Considering Pickleball Certification? I Am Now a PPR Coach. Here’s How You Can Be One, Too.

On a picture-perfect, unseasonably warm fall day, I drove across state lines to accomplish a goal I set for myself back in March: to become a certified pickleball instructor.

When choosing a pickleball certification program, you have several options. I decided to go through the Professional Pickleball Registry (PPR). The organization has been around for five years and, most importantly, is the official certification partner of USA Pickleball, the national governing body for pickleball in the United States. 

Other viable options include certification through the International Federation of Pickleball Academy via a partnership with The United States Professional Tennis Association (USPTA). There is also pickleball certification through the International Pickleball Teaching Professional Association (IPTPA). 

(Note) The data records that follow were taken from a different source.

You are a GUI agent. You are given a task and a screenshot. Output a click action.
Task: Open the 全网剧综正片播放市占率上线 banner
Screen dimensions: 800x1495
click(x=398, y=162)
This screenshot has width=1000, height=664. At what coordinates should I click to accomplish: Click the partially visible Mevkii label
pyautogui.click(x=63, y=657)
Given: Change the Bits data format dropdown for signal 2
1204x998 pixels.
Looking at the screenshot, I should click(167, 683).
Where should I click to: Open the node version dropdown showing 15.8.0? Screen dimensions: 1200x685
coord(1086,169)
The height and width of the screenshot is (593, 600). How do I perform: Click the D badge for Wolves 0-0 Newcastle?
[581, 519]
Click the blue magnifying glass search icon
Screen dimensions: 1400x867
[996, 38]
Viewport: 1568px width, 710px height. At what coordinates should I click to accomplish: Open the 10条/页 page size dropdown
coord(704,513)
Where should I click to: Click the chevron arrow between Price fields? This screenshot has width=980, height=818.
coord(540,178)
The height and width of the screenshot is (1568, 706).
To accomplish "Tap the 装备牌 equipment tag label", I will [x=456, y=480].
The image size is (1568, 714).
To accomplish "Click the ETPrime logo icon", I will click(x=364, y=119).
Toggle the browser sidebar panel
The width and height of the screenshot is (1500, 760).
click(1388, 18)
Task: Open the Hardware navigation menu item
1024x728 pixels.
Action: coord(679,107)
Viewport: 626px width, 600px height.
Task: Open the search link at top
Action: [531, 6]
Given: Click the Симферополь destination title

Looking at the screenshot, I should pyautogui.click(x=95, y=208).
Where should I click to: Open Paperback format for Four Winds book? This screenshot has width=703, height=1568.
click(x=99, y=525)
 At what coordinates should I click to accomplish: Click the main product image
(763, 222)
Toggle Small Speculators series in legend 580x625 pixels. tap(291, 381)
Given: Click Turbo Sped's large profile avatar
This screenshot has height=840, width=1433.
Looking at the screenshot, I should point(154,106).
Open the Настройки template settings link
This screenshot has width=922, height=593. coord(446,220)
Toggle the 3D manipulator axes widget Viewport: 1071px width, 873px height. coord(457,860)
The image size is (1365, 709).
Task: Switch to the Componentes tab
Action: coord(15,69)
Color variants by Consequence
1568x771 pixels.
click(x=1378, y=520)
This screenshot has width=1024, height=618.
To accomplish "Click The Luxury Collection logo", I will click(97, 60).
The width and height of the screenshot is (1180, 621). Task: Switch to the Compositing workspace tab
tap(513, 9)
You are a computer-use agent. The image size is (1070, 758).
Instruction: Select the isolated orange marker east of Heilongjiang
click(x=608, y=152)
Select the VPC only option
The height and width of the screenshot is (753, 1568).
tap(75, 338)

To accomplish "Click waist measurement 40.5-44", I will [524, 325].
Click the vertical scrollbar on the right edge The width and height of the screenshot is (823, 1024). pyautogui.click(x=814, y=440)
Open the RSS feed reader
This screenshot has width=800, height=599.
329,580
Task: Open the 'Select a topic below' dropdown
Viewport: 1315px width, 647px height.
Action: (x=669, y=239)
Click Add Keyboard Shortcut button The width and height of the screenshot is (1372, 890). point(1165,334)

Have you had enough acronyms yet?

The PPR website does a nice job laying out the program. However, if you’re like me, the more information you have before going into a situation, the more confident and relaxed you feel.  As demand for pickleball continues to compound, so does the need for qualified instructors. To that end, let me break out what the road to getting certified via PPR looks like.


To become PPR certified, you must meet the following criteria:

  • Be at least a 3.5 player (many certified players tend to be 4.0+)
  • Playing for at least one year
  • $147 to take the exam
  • $155 annually to be a PPR member; includes basic personal liability insurance
  • $35 to join USA Pickleball for year one; discounts for multiple-year membership


The first part of the certification revolves around a video pre-course which includes over 5 hours of content. The video modules were straightforward and often followed by several quiz questions. Correct responses were required to move on, with retakes allowed, helping cement the information in your brain. I appreciated that there wasn’t a lot of filler within the videos and that the demonstrations were illustrated cleanly and concisely. Of course, there is room for improvement regarding the video lessons’ production value, but I guess that is something the PPR has on its roadmap, and they certainly serve their purpose.


The 48-page “Workshop and Certification Study Guide, Adult Development” is the cornerstone of the experience, giving you the coaching knowledge and proven framework for teaching adult beginners and adult improvers pickleball. I sent a copy to my tablet and made tons of notes in the margins. The guide also contains an excellent template on how to structure your classes and sample lessons that focus on the core areas of the sport.


During the second part of the year, there were no PPR certification courses available in New York, so I made a choice to travel to Connecticut. And I wasn’t the only one who committed to a journey. The 10 aspiring pickleball coaches came from all over the map, including Massachusetts and Vermont. And as usual, the pickleball people were the best part of the experience. With a common goal to spread the love of the game, individuals were there committing to helping seniors and at-risk youth and keeping busy during retirement. Everything beautiful about pickleball was on display during our 5-hour certification session.

The curriculum mirrored the information in the study guide, with a strong emphasis on player safety and the importance of letting people experience the sport without bogging them down with too much information. The time together culminated with each student delivering a 20-minute sample lesson. Many of the aspiring pickleball instructors were already tennis coaches with decades of teaching experience. Others, such as your humble narrator, were new to teaching. But everyone did a great job suppressing their nerves and putting their own “spin” on the content. The clinician did a fantastic job throughout the day, sharing pickleball facts, real-world experiences and delivering honest feedback.


The final leg of the pickleball certification program through PPR is an online test consisting of 96 multiple-choice questions. Again, if you read the study guide several times, you’ll be in great shape. There are also a handful of questions that link back to videos that you must watch and point out the player’s form or execution errors. I did not anticipate having to analyze video, and frankly, this was the only area where I got dinged for a few incorrect answers. Perhaps it was me, but there’s a better way to illustrate several of the points that were attempting to be made.


If you are considering pickleball certification, a few final tips based on my experience.

  • If you sign up for the training well in advance, you would be best served to revisit the videos and the study guide before your appointment with a clinician for your demo lesson. You should also take the final exam as soon as it becomes available, generally within 48 hours of your demo lesson. The fresher the material is in your mind, the better you should perform.
  • Be sure to bring enough water with you to stay hydrated. Also, we did not break for lunch during the certification process, so bring snacks!
  • Do your research on the pros/cons of each pickleball certification program–they are not all created equally.
  • Remember that this is pickleball, and pickleball is joy. Do not put undue pressure on yourself. If you approach the certification with a positive attitude and high energy, you can’t fail. Be sure to check imposter syndrome at the door–you can do this!

Now that I am a certified pickleball coach who can teach adult beginners and adult improvers, what will I do next? The honest answer is, I’m not sure! Facebook already seems flooded with folks in my area offering to teach groups. For now, I like that the training brings me back to the basics as my own playing grows. And it feels damn good to have accomplished a Pickleball Rookie goal that I set for myself.

Keep approaching that non-volley zone line, friends!